_Short task_
Reproduce the data below verbatim, from its first line through the line containing "(619, 1817)", both included.
***** Excerpted data
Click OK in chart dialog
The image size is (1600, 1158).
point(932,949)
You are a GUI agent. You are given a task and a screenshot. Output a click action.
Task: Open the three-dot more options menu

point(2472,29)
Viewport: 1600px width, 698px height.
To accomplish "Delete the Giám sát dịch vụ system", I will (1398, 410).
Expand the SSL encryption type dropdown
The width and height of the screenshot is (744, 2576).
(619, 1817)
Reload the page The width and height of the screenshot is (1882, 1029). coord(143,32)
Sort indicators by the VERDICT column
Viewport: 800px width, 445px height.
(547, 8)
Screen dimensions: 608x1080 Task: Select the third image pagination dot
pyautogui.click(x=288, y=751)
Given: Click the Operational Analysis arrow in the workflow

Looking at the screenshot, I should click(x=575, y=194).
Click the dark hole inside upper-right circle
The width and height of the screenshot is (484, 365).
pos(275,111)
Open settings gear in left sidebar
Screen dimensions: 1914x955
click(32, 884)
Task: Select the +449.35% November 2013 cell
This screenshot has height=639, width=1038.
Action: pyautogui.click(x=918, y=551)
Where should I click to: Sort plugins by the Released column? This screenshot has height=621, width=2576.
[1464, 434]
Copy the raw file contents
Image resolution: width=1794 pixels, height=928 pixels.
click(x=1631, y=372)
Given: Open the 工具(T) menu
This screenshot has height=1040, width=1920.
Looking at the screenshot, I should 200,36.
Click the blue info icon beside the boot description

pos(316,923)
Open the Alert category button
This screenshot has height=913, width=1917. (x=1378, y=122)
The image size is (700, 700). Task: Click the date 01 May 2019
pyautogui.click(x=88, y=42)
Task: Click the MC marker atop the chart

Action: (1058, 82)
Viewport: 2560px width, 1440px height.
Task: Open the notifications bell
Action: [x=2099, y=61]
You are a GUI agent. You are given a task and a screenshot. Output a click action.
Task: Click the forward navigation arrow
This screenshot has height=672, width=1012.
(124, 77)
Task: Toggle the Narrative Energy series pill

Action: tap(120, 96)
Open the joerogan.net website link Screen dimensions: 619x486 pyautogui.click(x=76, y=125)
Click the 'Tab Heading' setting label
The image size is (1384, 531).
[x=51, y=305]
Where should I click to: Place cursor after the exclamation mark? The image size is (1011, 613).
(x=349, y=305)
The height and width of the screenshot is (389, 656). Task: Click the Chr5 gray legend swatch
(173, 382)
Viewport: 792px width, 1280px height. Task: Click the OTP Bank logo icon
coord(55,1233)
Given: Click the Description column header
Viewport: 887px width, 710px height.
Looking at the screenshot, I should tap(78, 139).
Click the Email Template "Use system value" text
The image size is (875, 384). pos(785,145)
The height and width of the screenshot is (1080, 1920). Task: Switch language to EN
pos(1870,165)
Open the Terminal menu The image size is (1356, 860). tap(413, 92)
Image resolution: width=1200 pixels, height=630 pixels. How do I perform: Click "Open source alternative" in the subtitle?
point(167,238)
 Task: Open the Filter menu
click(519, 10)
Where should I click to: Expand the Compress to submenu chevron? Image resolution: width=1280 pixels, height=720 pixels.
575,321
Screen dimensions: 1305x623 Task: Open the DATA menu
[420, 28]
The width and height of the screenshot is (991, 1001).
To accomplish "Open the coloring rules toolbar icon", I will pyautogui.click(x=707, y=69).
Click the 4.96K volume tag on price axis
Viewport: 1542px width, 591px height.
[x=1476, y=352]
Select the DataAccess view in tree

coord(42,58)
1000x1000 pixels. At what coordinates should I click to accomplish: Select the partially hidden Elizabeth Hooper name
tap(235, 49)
**********
_Result_
Click OK in chart dialog
The image size is (1600, 1158).
point(932,949)
You are a GUI agent. You are given a task and a screenshot. Output a click action.
Task: Open the three-dot more options menu

point(2472,29)
Viewport: 1600px width, 698px height.
To accomplish "Delete the Giám sát dịch vụ system", I will (1398, 410).
Expand the SSL encryption type dropdown
The width and height of the screenshot is (744, 2576).
(619, 1817)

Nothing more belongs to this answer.